Alaska’s Pot

Jacob Sullum calls out Palin for her pot smoking hypocrisy:

Palin got to smoke pot without worrying about legal consequences and now wants to deny that assurance to fellow Alaskans doing exactly the same thing. "Palin doesn’t support legalizing marijuana," the Anchorage Daily News reported in 2006, because she worries about "the message it would send to her four kids."

It’s Palin’s job to teach her children that certain pleasures are reserved for grownups. The government should not continue to arrest adults who are harming no one simply because her children are easily confused.

If I were Palin, I wouldn’t be going around pontificating about the responsibility of adults to send the right messages to their kids, would you?

Chill Out

Yes, Obama now has a narrow lead in a few daily tracking polls. We should wait and see how this plays at the state level:

(Diageo, Rasmussen, Gallup, Research 2000) currently give about a 3-point swing toward Obama compared with McCain’s post-convention peak last week. However, it’s not clear what this means for the race. Just as McCain’s bounce was disproportionately concentrated in red states, this “unbounce” might also not be evenly distributed. We won’t know until next week.

She Answered A Question!

For real! The candidate for vice-president of the United States actually responded to a question from the press! Amazing:

Though she has been on the campaign trail for nearly three weeks, Palin has yet to hold a press conference, and this morning’s stop marked the first time she answered a question from the press on the fly, prompting concerned looks from staffers.

What twilight zone are we in?

Inside Cheney’s Head

Scott Horton interviews Bart Gellman, author of Angler: The Cheney Vice Presidency. One snippet:

A lot of critics call Cheney and Addington contemptuous of the Constitution. I think that’s completely wrong–a cartoon that misses something important, because it fails to take them seriously. The vice president has an unyielding conviction, to which he has devoted substantial thought, about what the Constitution means. He occupies an extreme position in the usual separation-of-powers debate, sometimes beginning with widely accepted tenets but carrying them beyond the bounds of accepted scholarship. In his own frame of reference, the Constitution not only permits but compels him to help Bush break free of restraints on his prerogatives as commander in chief and leader of the unitary executive branch. But where Cheney does show contempt is for public opinion, the capacity of the citizenry at large to make rational decisions.

The whole interview is fascinating, especially how Cheney manipulated the vetting process for veep to persecute his personal enemies.

The Best Single Summary

Leonhardt:

At its core, the current crisis stems from two problems.

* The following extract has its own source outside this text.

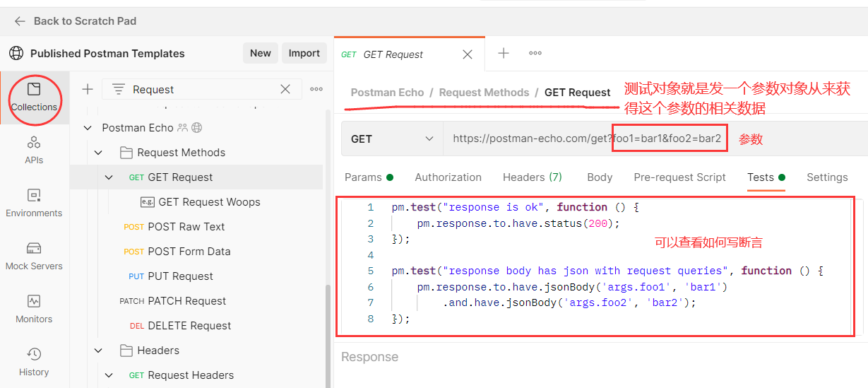Click the New button
This screenshot has width=868, height=388.
[260, 53]
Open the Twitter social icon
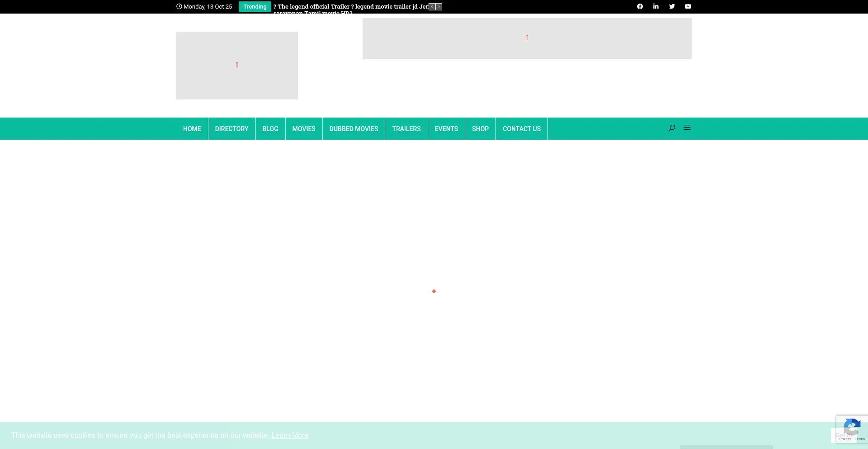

Regulators, starting with Alan Greenspan, assumed that a real estate bubble couldn’t happen and that Wall Street could largely police itself. And households, struggling with incomes that haven’t kept up with inflation in recent years, said yes when those lightly regulated banks offered them wishful-thinking loans. No bailout can solve either problem.

This is a deep and very wide crisis – rooted in Americans’ refusal to accept that in a globalized world, their free lunch is over. And so they borrowed for free lunches on the basis first of stock speculation and then real estate insanity – and the absence of any sober conservatism in fiscal and economic policy enabled them.

To my mind, what is happening now in the economy is the same as what happened in Iraq after the invasion. The denial of the American people of the reality of the world they live in has finally caught up with them. Real conservative leaders do their best to remind people of their delusions. But the Bush Republicans – the party supposed to say no and talk of limits and responsibility – did the opposite, betraying core principles for the sake of power. They enabled the delusions and encouraged the denialism in economics and war. Hence our current impasse in the economy and the Middle East: a fatal and toxic combination of a feckless, short-attention-span public and an irresponsible, denialist, anti-conservative government.

This is what reality feels like. And I have a feeling – both in the war and in the economy – the worst is yet to come.